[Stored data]
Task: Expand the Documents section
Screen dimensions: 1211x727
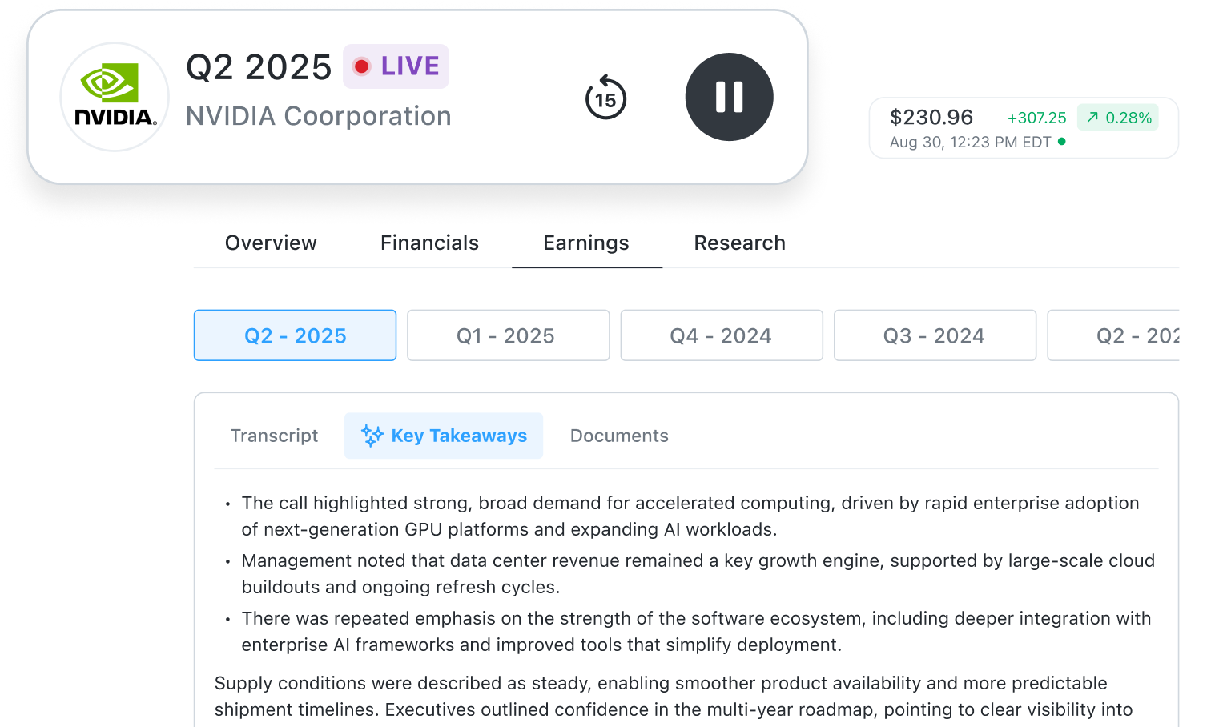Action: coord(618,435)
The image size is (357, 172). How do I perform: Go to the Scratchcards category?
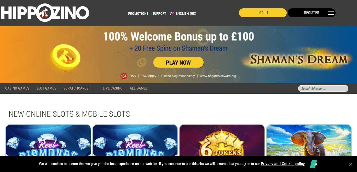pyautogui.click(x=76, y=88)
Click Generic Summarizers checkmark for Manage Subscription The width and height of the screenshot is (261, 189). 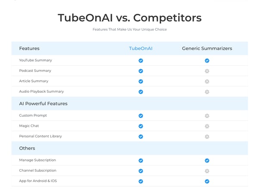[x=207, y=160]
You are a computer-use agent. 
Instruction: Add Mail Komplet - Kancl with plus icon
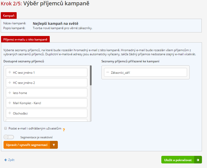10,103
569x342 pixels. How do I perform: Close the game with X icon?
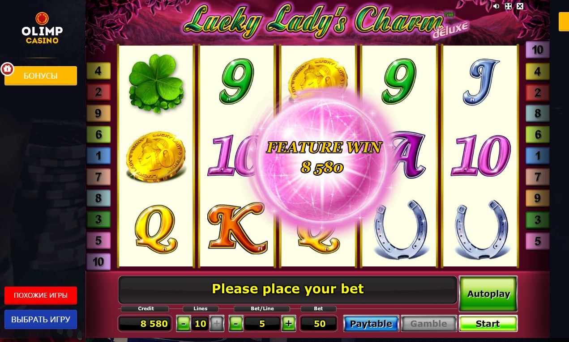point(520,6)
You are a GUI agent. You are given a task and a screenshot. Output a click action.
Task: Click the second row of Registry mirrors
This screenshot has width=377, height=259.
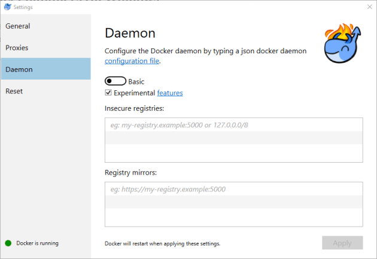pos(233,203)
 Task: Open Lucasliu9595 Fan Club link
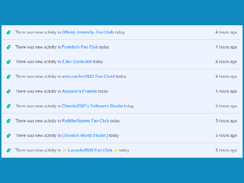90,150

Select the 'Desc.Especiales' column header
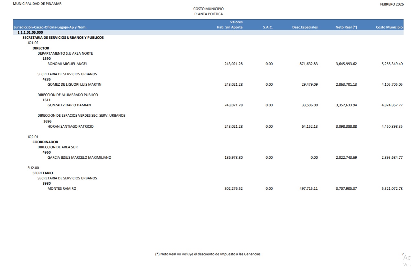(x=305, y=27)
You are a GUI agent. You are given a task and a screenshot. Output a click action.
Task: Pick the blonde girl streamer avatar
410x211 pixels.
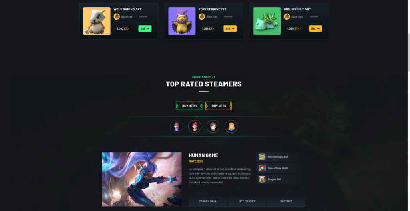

Problem description:
Could you transcribe exactly the lines from the one with "Instruction: Add Mail" through the end of the data, both ends included, and nothing else, skipping the pictures?

Solution to this problem:
Instruction: Add Mail Komplet - Kancl with plus icon
10,103
569x342 pixels. How do I perform: Close the game with X icon?
point(520,6)
You are a GUI agent. You are given a task and a screenshot. Output a click action.
Task: Click the second row of Registry mirrors
This screenshot has width=377, height=259.
pos(233,203)
 Task: Open Lucasliu9595 Fan Club link
90,150

Select the 'Desc.Especiales' column header
(x=305, y=27)
You are a GUI agent. You are given a task and a screenshot. Output a click action.
Task: Pick the blonde girl streamer avatar
410x211 pixels.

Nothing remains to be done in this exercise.